What you have to do:
Go over the entries and report the lines where the word "computer" occurs.

=== Exercise data ===

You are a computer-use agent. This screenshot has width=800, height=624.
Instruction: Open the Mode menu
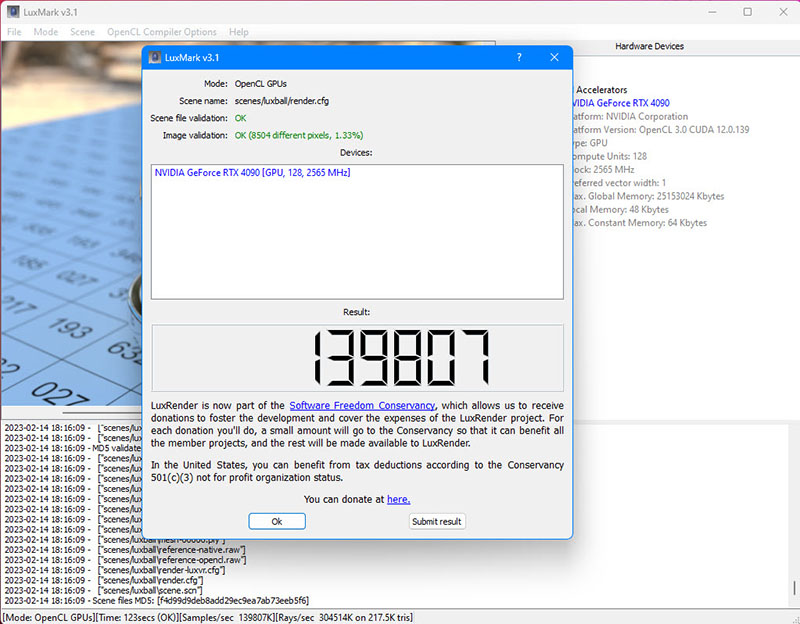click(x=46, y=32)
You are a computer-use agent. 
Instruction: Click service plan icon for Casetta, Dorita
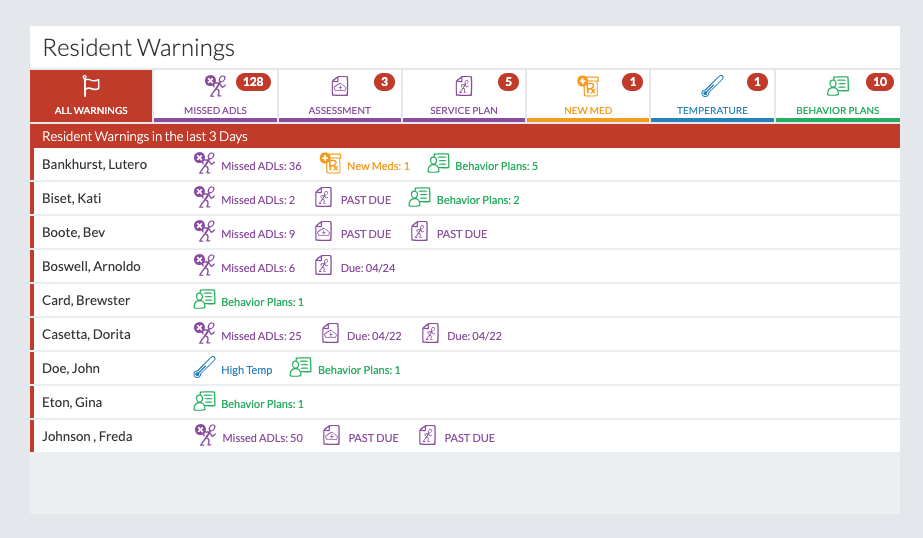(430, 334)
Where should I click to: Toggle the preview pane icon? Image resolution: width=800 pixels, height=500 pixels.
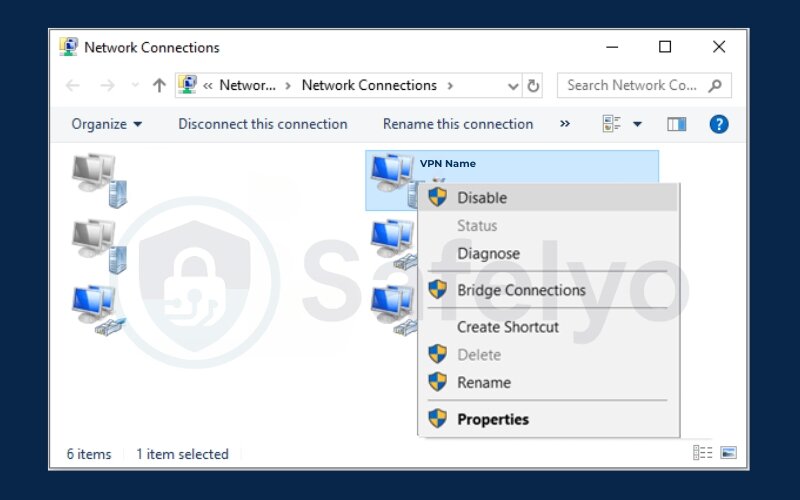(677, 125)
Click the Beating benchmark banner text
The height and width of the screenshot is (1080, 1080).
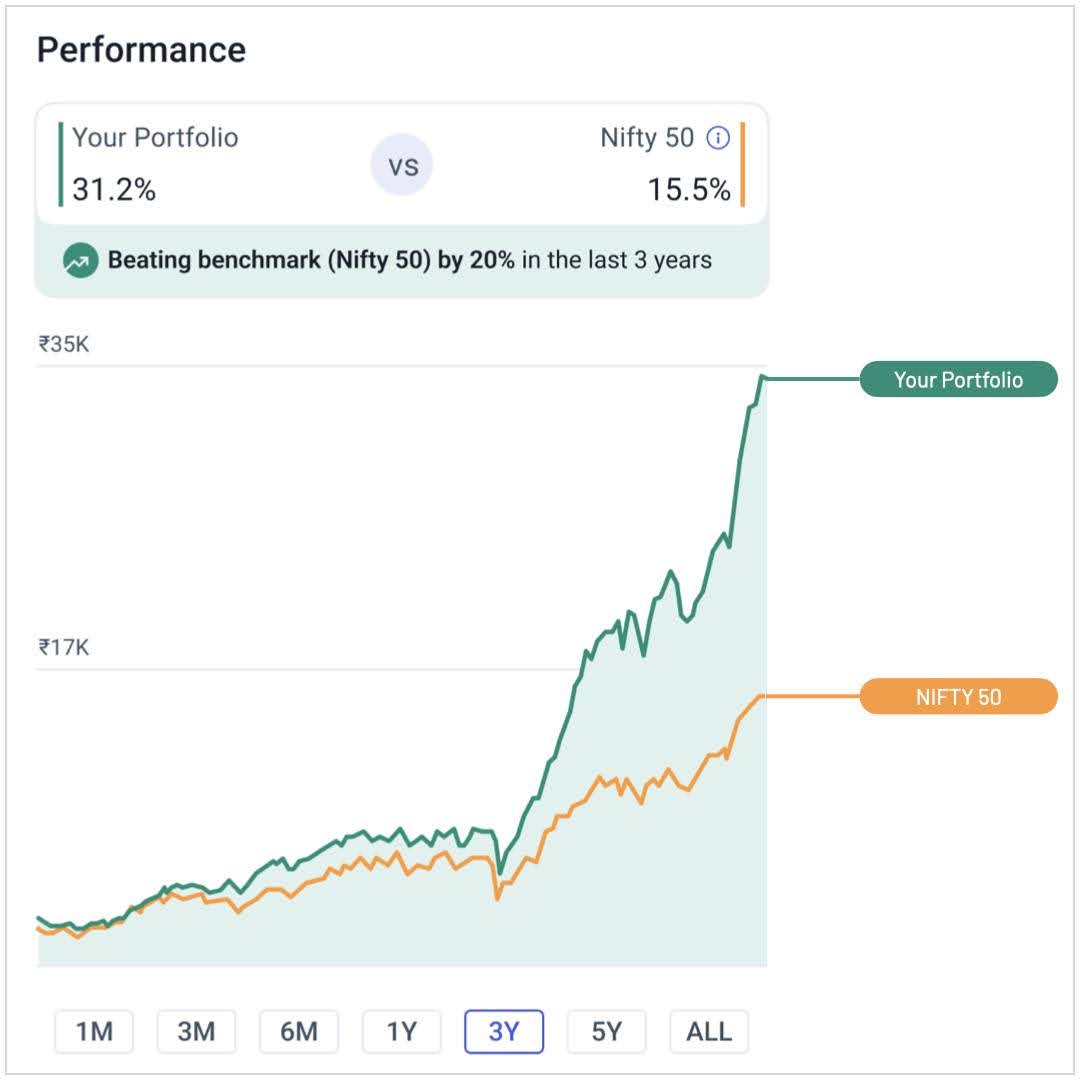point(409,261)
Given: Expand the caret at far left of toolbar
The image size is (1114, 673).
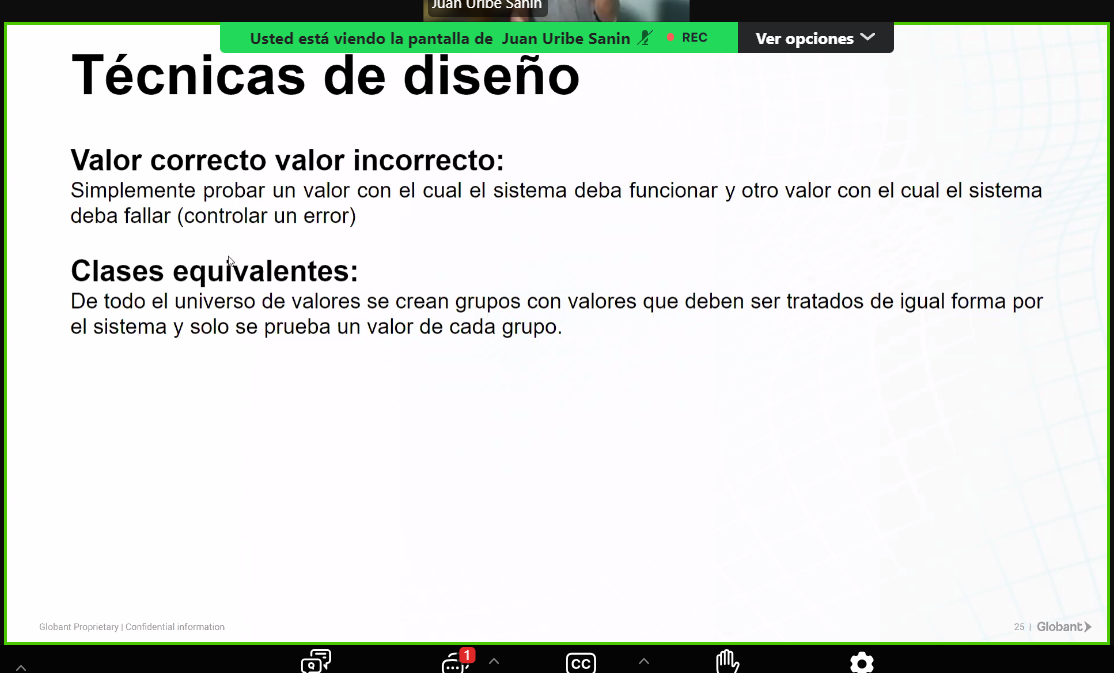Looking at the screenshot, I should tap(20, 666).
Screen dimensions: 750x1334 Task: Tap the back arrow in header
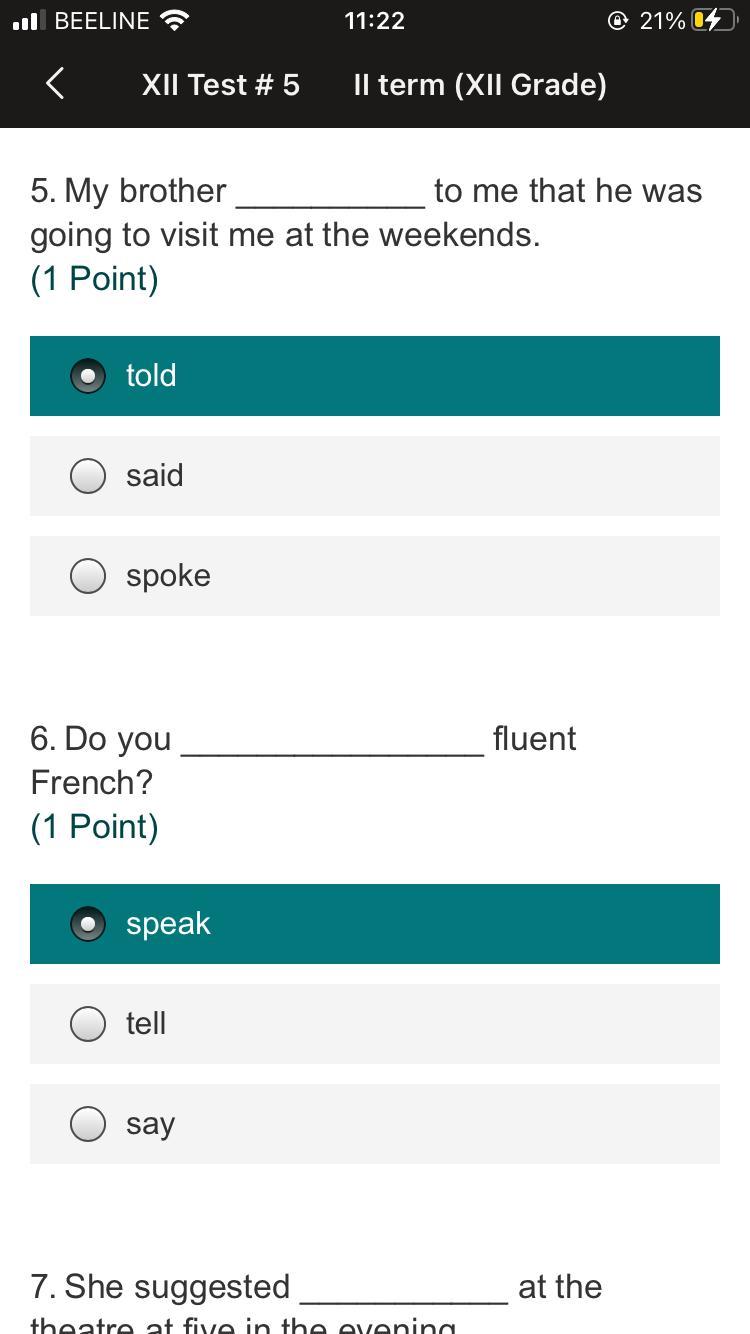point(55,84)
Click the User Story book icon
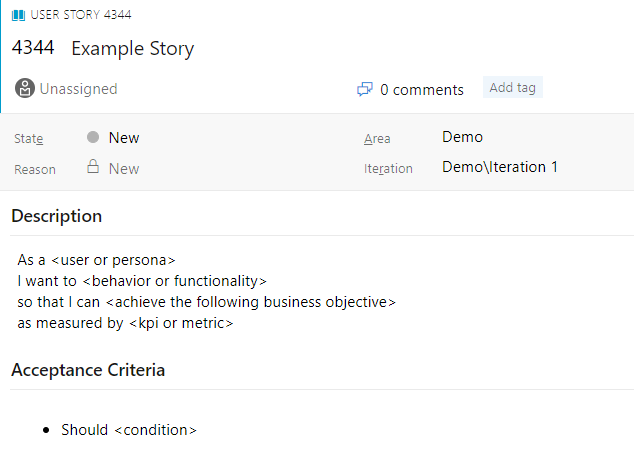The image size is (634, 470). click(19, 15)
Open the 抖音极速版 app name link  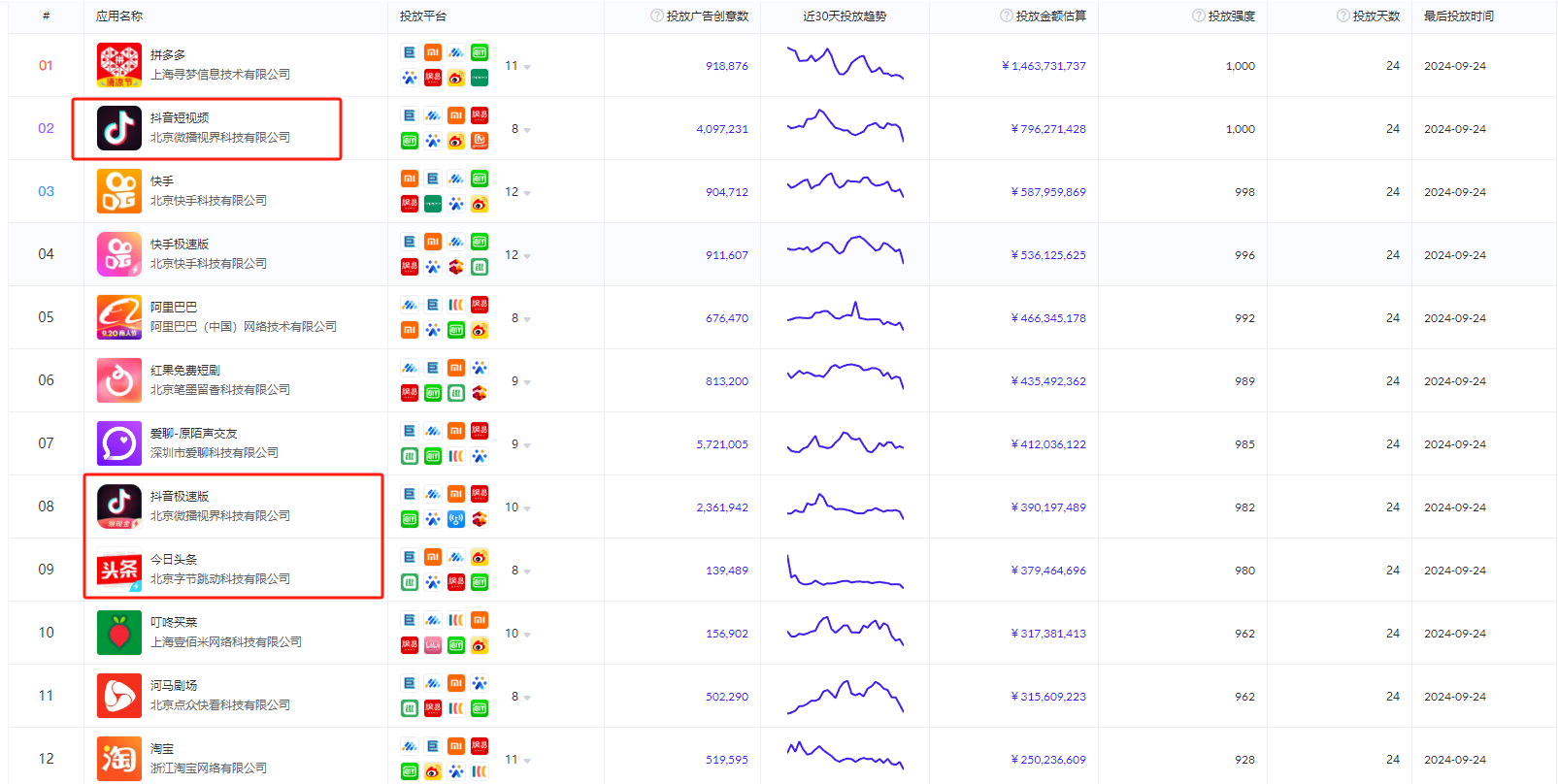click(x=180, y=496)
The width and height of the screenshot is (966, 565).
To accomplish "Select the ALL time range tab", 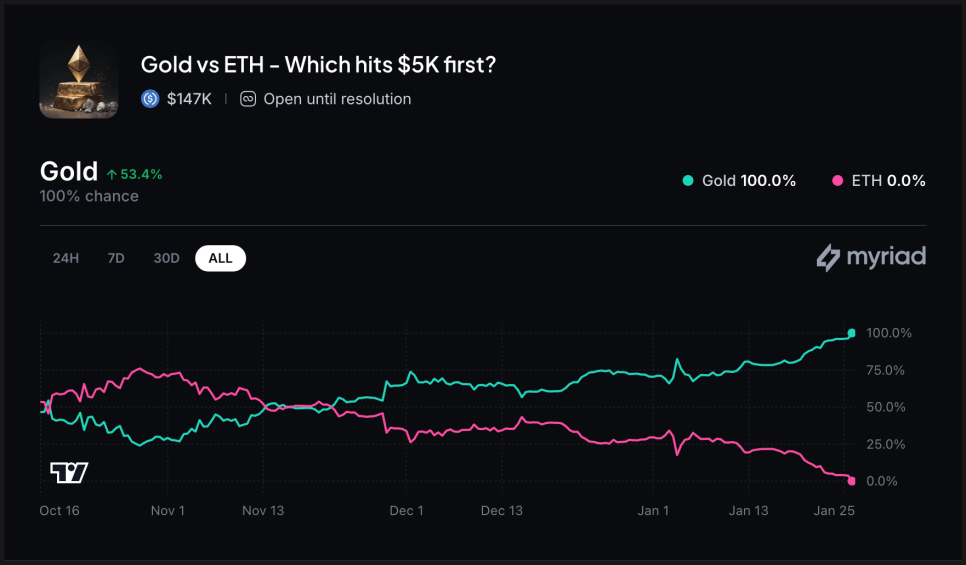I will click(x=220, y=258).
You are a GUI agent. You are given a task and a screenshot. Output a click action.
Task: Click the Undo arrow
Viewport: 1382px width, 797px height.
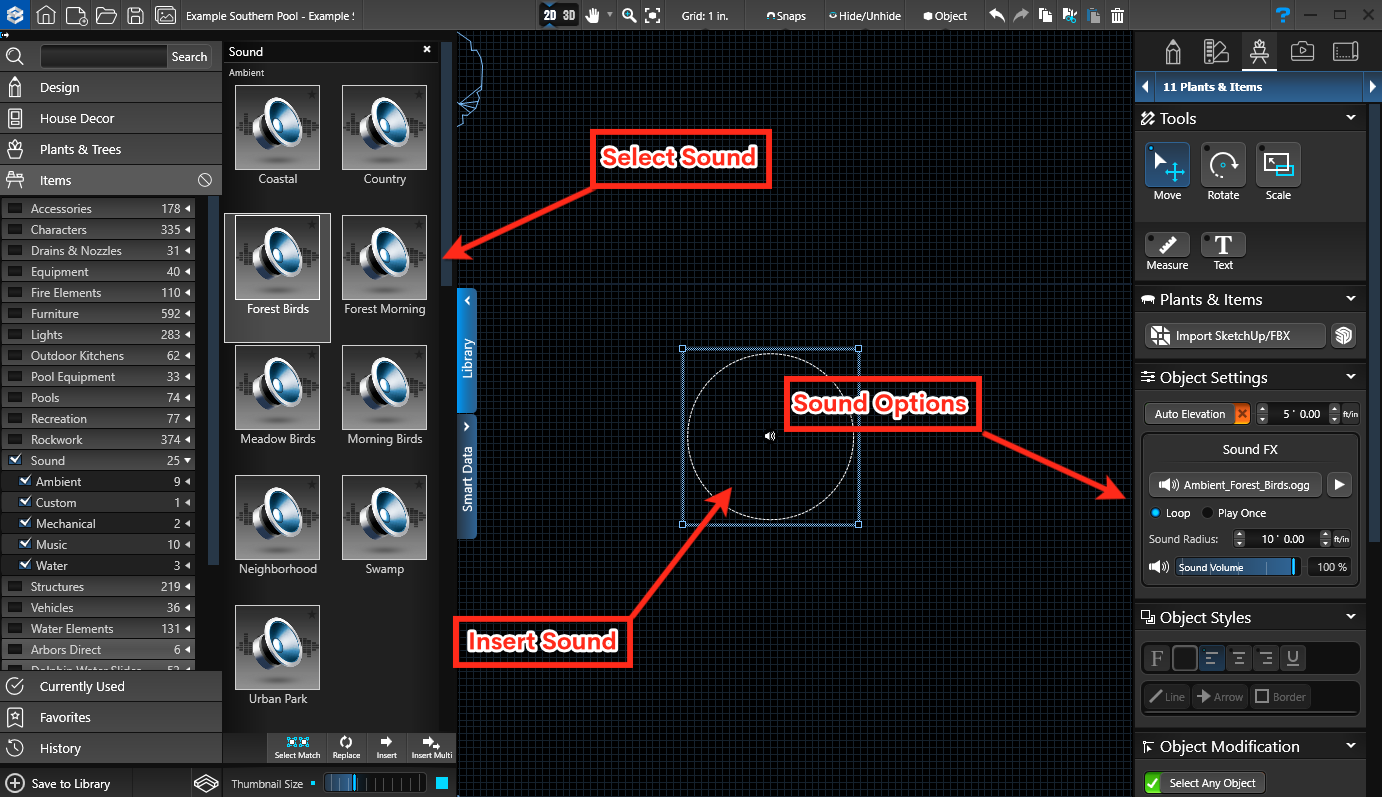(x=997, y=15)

===

Task result:
You are a computer-use agent. This screenshot has width=800, height=624.
You are a computer-use agent. 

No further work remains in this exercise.